Chez la plupart des Angiospermes, l’ARN polymérase PEP du chloroplaste est un complexe protéique dont le cœur catalytique est codé par le plaste lui-même. La PEP s’associe à 12 protéines codées par des gènes nucléaires nommés PAP (PEP-Associated Proteins) dont l’expression est régulée par la lumière. En présence de ces PAP, les gènes chloroplastiques associés à la photosynthèse sont activés. PAP8 est une sous-unité essentielle de l'ARN polymérase car la perte de sa fonction conduit au syndrome létal d’albinisme avec un arrêt du développement des plastes qui sont alors incapables de verdir.
Dans cette étude, des chercheurs de notre laboratoire ont examiné la régulation et la fonction du gène PAP8 in vivo. Ils ont montré que la protéine PAP8, par des mécanismes méconnus, est localisée dans le noyau et dans le chloroplaste avec un rôle distinct dans les deux compartiments. Son absence perturbe la voie de signalisation nucléaire du photorécepteur PhyB. La plantule est moins réactive à la lumière, le programme de photomorphogenèse est suspendu alors que le programme antagoniste de développement à l’obscurité est maintenu.
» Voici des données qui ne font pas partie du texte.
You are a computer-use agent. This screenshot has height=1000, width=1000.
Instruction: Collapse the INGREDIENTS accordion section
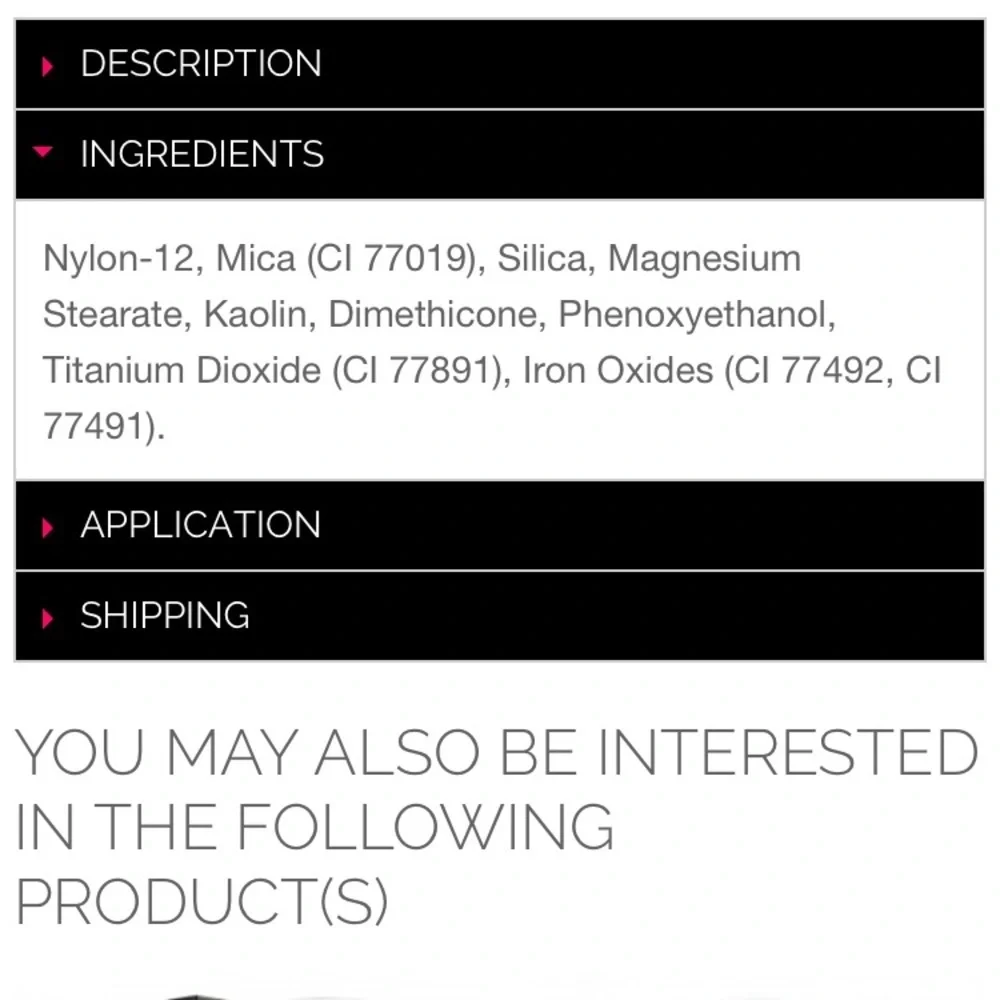coord(500,154)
En se basant sur les séquences d’adressage de PAP8, les chercheurs ont généré des protéines artificielles, variantes « mono-localisées » soit dans le noyau, soit dans le chloroplaste permettant de montrer que les fonctions de PAP8 ne peuvent pas être découplées (aucune protéine variante ne permet de corriger complètement les défauts du mutant). Alors que dans le chloroplaste, PAP8 est associée à la PEP et reste indispensable au verdissement, sa fonction nucléaire semble quant à elle fortement impliquée dans la coordination de l’expression des gènes nucléaires avec celle des gènes chloroplastiques.
L’ensemble des données obtenues indique qu’un mouvement rétrograde (en référence aux signaux envoyés par les organites en direction du noyau) de la protéine PAP8 vers le noyau pourrait, avec d’autres protéines du complexe, réguler l’expression des gènes nucléaires en fonction de l’état des plastes et de leur capacité à produire les protéines de l’appareil photosynthétique, mécanisme décrit depuis la fin des années 1990 sous le terme de couplage génétique. De par sa double localisation, PAP8 représente une nouvelle composante de régulation qui relie la photomorphogenèse et la biogenèse des chloroplastes. PAP8 est donc un nouveau membre de la famille des protéines nucléo-plastidiques impliquées dans la biogenèse des chloroplastes.